Aegis Padlock SSD Review: Small, fast, FIPS-secure, and expensive
By Jon L. Jacobi
PCWorldApr 3, 2014 3:30 am PDT
At a Glance
FIPS 140-2 Level 2 validated
Good performance (for an encrypted drive)
Stubby USB cable
More secure portable storage than a thumb drive can provide, and the on-device keypad provides easy access. It’s pricey, but so is the competition.
Apricorn’s Aegis Padlock SSD offers a number of advantages over rival secure storage solutions. It delivers more capacity than the ubiquitous secure thumb drive, being available in capacities of 120-, 240-, and even 480GB, while remaining considerably smaller than the usual 2.5-inch portable SSD. It also has an on-board keypad that you can use to access the data stored inside it. Finally, you can use it with any device that can connect to USB mass storage, not just computers.
The only issue is price: The drive sells for $329, $499, and $799 for the capacities listed above. That’s not a lot more than competing encrypted drives, but it’s a lot of cash.
The Aegis Padlock measures 2.5-inches wide, by 3.3-inches long, by 0.55 inches thick. That’s about half the size of your average portable hard drive drive.
The two halves of its case are screwed together, but the screws are tamper-resistant and epoxied in place. The drive is certified Level 2 FIPS 140-2, and that standard specifies only that any tampering must be rendered evident, not that the internals be wiped or destroyed.
You lock and unlock the Padlock using a keypad on the top of the device. The drive ships locked, requiring the definition of an administrative PIN (multiple users are allowed).

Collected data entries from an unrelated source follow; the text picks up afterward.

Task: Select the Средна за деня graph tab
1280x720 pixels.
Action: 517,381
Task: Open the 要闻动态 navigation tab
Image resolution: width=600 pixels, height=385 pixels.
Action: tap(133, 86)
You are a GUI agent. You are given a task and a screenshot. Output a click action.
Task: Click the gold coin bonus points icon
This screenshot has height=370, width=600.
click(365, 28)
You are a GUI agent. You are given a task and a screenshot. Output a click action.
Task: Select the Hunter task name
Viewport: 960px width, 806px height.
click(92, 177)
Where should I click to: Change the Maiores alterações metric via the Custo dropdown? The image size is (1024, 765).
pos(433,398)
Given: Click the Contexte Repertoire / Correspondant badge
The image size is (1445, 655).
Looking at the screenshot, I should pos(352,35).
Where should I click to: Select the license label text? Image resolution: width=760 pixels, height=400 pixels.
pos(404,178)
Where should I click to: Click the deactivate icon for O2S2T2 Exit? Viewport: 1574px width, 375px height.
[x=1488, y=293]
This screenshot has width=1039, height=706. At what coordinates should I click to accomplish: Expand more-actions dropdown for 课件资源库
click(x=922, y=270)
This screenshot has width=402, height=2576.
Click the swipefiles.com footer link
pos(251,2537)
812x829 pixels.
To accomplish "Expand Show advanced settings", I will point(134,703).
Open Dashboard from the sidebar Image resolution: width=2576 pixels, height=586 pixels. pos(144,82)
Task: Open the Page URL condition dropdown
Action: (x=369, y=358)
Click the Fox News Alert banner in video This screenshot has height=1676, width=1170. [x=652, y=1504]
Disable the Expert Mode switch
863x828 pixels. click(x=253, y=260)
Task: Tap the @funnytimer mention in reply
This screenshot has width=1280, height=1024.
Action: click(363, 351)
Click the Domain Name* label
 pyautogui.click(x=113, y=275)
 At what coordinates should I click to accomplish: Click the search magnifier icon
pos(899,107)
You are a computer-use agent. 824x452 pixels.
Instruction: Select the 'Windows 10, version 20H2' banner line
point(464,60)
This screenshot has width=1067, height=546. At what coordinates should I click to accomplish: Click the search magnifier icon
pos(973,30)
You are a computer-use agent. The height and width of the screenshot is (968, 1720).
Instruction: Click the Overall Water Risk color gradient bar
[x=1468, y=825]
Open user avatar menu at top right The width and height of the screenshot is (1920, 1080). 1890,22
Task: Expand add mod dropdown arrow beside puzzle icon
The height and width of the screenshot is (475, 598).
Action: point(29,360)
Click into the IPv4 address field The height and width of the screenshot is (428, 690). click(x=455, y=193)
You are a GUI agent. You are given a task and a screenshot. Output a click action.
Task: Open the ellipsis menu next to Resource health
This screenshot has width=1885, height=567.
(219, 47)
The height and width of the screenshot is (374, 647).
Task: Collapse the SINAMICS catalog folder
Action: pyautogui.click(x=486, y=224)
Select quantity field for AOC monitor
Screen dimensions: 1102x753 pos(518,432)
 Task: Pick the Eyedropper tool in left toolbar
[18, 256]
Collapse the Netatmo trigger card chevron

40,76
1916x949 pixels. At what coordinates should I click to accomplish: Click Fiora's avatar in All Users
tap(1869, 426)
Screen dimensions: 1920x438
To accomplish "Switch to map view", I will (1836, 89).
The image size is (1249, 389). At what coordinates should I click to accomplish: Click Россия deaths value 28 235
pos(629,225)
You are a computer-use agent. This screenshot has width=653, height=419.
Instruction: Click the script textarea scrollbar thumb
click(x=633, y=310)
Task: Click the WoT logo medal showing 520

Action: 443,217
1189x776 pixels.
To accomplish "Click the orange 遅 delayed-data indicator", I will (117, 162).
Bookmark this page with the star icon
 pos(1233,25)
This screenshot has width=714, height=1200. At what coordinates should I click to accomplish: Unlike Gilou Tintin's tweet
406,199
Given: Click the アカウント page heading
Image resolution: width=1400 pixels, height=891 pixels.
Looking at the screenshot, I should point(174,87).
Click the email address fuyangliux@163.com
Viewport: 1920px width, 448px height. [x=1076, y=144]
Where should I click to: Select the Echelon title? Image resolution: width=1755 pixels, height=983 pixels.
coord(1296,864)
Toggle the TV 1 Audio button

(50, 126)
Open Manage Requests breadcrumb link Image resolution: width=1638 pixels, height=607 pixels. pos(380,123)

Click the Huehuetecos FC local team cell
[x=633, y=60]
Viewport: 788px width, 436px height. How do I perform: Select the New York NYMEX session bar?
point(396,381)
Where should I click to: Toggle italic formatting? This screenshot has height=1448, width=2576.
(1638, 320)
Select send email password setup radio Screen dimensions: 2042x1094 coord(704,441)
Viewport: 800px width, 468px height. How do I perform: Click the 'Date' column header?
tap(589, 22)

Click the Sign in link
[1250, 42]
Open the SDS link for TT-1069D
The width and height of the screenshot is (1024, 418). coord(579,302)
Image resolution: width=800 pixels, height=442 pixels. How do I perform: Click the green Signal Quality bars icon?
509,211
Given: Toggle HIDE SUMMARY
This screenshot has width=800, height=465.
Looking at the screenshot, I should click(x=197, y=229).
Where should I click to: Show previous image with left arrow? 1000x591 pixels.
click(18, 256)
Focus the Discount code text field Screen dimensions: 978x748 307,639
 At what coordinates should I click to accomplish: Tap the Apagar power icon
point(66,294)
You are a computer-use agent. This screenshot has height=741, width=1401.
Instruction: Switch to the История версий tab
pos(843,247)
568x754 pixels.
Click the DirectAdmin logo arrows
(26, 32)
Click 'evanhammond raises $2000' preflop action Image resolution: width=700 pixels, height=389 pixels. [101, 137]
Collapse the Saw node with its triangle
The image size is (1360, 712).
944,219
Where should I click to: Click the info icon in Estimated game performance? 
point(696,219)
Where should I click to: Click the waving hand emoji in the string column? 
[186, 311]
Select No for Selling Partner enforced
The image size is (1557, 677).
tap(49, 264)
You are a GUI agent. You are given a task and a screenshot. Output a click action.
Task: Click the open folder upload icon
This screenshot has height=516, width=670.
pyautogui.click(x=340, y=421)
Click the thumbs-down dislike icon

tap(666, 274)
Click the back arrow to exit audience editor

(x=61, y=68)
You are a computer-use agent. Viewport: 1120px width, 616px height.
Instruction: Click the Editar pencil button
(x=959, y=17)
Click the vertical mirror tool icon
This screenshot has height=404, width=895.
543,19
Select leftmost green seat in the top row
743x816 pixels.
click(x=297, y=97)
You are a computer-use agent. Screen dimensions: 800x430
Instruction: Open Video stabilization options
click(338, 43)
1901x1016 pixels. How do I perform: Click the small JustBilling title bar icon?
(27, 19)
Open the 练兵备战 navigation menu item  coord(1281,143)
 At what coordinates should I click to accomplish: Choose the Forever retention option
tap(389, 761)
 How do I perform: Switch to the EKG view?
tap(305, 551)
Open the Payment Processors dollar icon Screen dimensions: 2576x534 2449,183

Subsequently you simply press the unlock key and enter the PIN to access the drive. Unlock, held simultaneously with various numbers, allows you to perform admin chores such as adding secondary users.
My only gripe with the Aeigis Padlock SSD is that it doesn’t have a battery–it requires USB power and its stubby cable renders it slightly ungainly to unlock if, for instance, it’s hanging off the side of your display.
You won’t get state-of-the-art performance with any secure drive, as it takes time to encrypt during writes and decrypt it during reads. But being an SSD with a USB 3.0 interface, the Padlock performed quite well, reading our 10GB mix of files and folders at 109MBps and writing them at 75MBps. Speeds jumped to 182MBps and 152MBps respectively with a single large 10GB file. Crystal DiskMark ranked the drive slightly faster than that.
The Aegis Padlock SSD offers unique blend of security, capacity, small size, performance, and ease of use. But at more than twice the cost of a secure mechanical hard drive, such as Apricorn’s own Padlock Fortress, it’s not an impulse buy.